ACTIVITIES:
[a] Update the Caltech brain circuitry program text from "That pioneering area" to "philanthropist Eli Broad.", inclusive, and replace "pioneering area of study" with "emerging field".
[b] Answer these questions using the Caltech brain circuitry program text:
(i) How large is the grant from the Broad Foundations and Eli Broad?
(ii) How many researchers will the program hire over the next five years?
(iii) Which Caltech division will house the program?
[c] Pick up the Caltech brain circuitry program text right after its final sentence and carry it forward.
(PAGE TEXT)
That pioneering area of study is behind the Broad Fellows Program in Brain Circuitry at the California Institute of Technology, made possible through an $8.9 million grant from the Broad Foundations and philanthropist Eli Broad.

The funding will enable the program to establish six new neuroscience labs at Caltech and hire 24 researchers over the next five years.

Caltech has hired the first two Broad Fellows in Brain Circuitry and will hire two more in 2007 and an additional two in 2008. Each of the six Broad Fellows will receive funding to hire up to three assistants, for a total of 24 researchers in the program, which will be housed in Caltech's Division of Biology.

"Each of the fellows will be able to devote up to five years to their projects, without having to worry about finding another postdoctoral appointment in a year or two or limiting themselves only to research that will lead to tenure," says Professor Christof Koch, Director of the program, and the Lois & Victor Troendle Professor of Cognitive & Behavioral Biology & Professor of Computation & Neural Systems. "These researchers will be at a level between postdoctoral fellow and assistant professor, which means that they will be very independent and won't have to worry about the tenure clock."
(End PAGE TEXT)
(DATASET RECORDS)
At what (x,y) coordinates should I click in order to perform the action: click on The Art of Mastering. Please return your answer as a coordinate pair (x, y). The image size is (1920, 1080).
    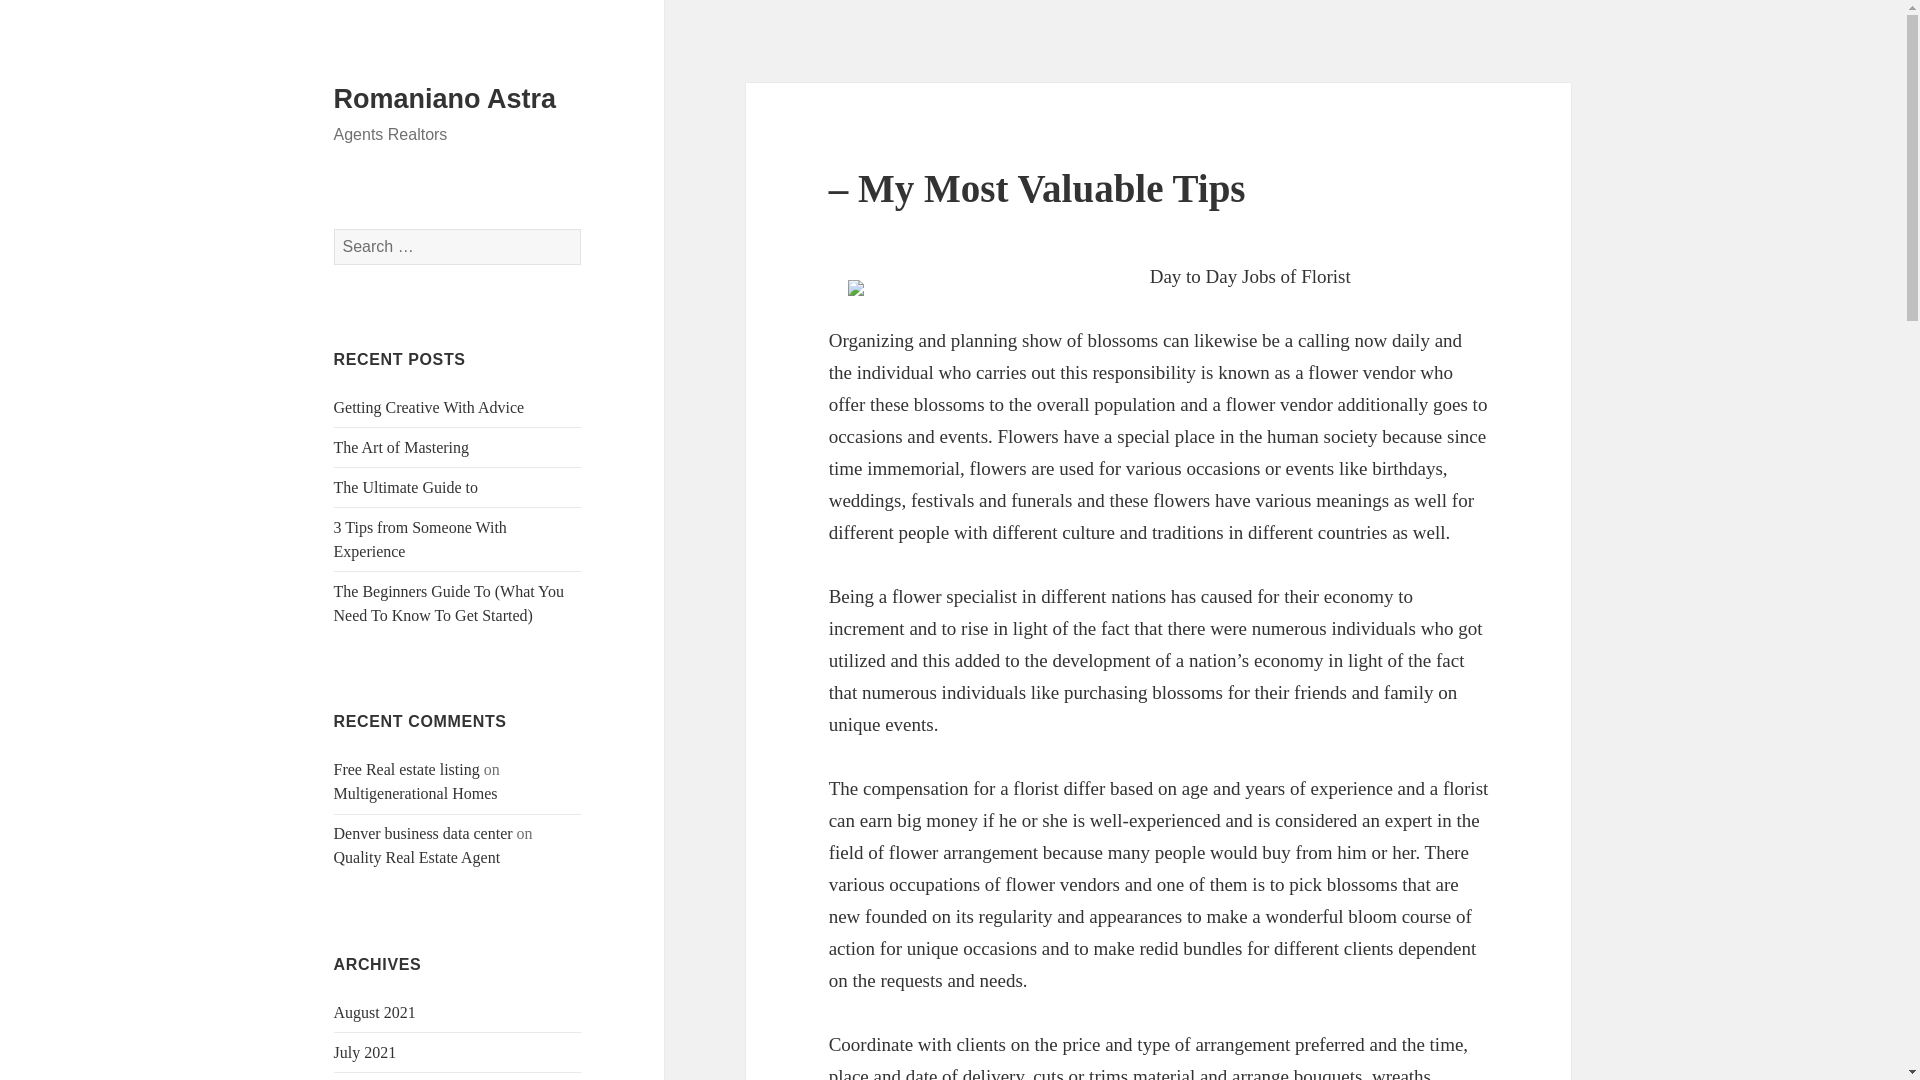
    Looking at the image, I should click on (402, 446).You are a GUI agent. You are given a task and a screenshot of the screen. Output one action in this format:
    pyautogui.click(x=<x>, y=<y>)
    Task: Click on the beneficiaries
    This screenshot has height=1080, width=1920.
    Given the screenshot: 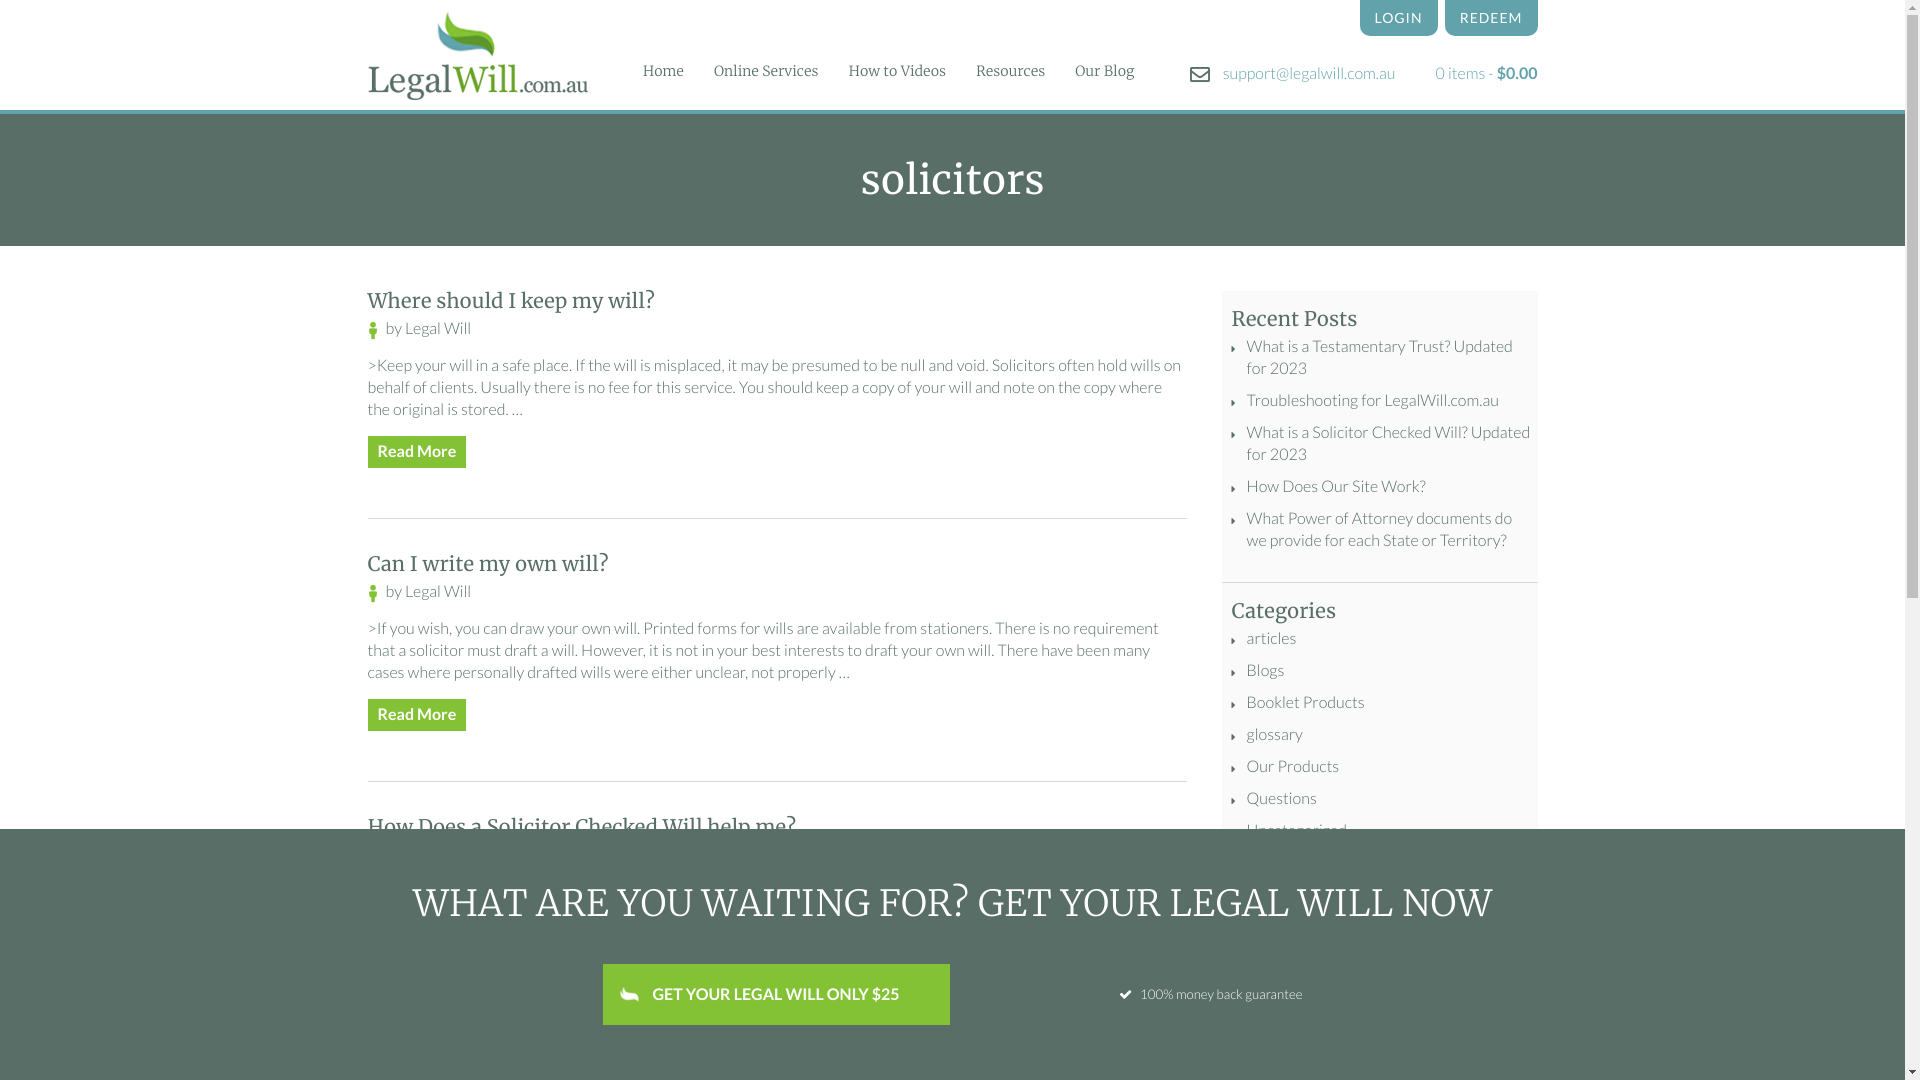 What is the action you would take?
    pyautogui.click(x=1404, y=956)
    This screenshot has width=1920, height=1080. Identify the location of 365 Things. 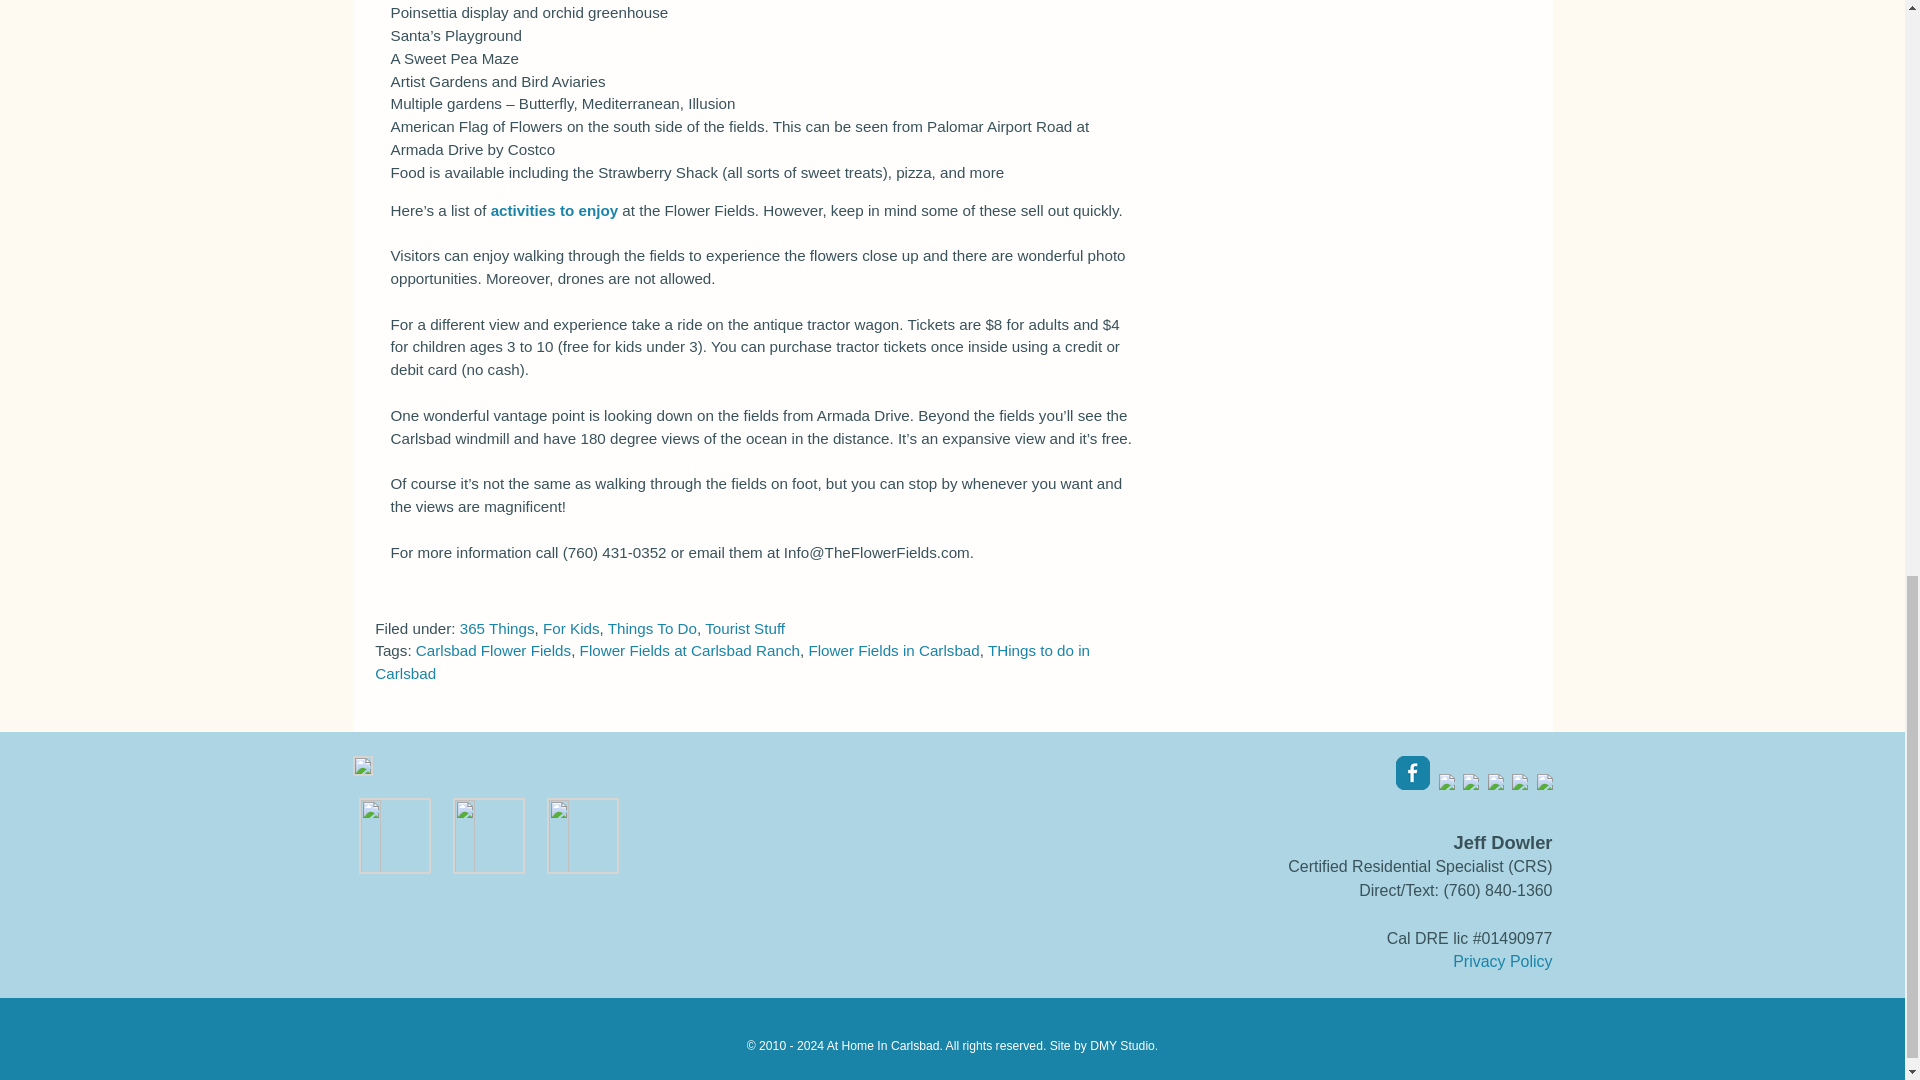
(498, 628). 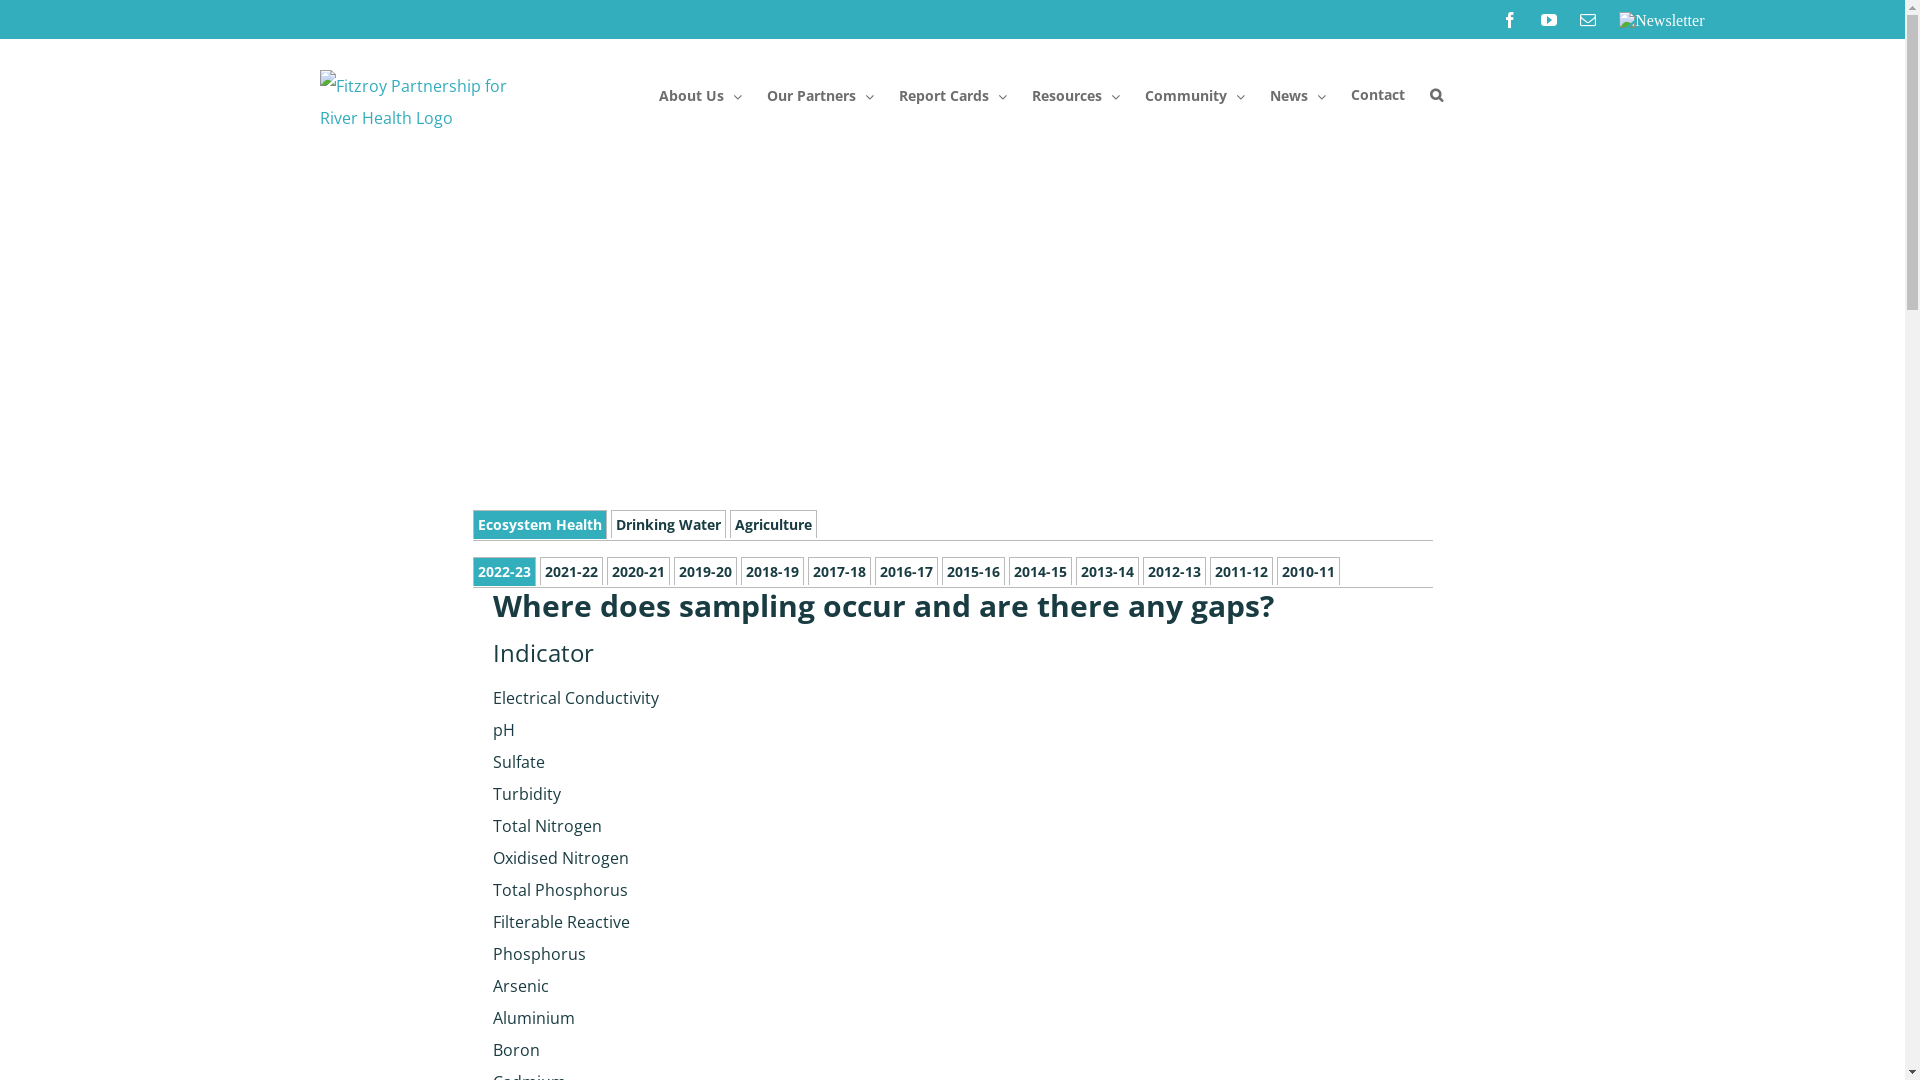 I want to click on Email, so click(x=1588, y=20).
(End DATASET RECORDS)
ANSWERS FOR THE TASKS:
[a]
That emerging field is behind the Broad Fellows Program in Brain Circuitry at the California Institute of Technology, made possible through an $8.9 million grant from the Broad Foundations and philanthropist Eli Broad.

[b]
(i) $8.9 million
(ii) 24 researchers
(iii) The Division of Biology

[c]
The program is designed to give researchers the freedom and flexibility to advance their work in whatever way is most productive, and may include the development of specific technologies or the invention of new instruments. The Broad Fellows will be given individual space to do their work in the Beckman Laboratories of Behavioral Biology on the Caltech campus.

The program will be under the direction of Koch and a committee of other Caltech faculty members, including Michael Dickinson, Esther M. and Abe M. Zarem Professor of Bioengineering; Gilles Laurent, the Hanson Jr. Professor of Biology and Computation and Neural Systems; David Anderson, the Sperry Professor of Biology; Barbara Wold, director of the Beckman Institute at Caltech and Bren Professor of Molecular Biology; and Mark Konishi, the Bing Professor of Behavioral Biology.

The Broad Foundations were founded by Eli and Edythe L. Broad as a Los Angeles-based venture philanthropy focused on entrepreneurship for the public good in education, science, and the arts.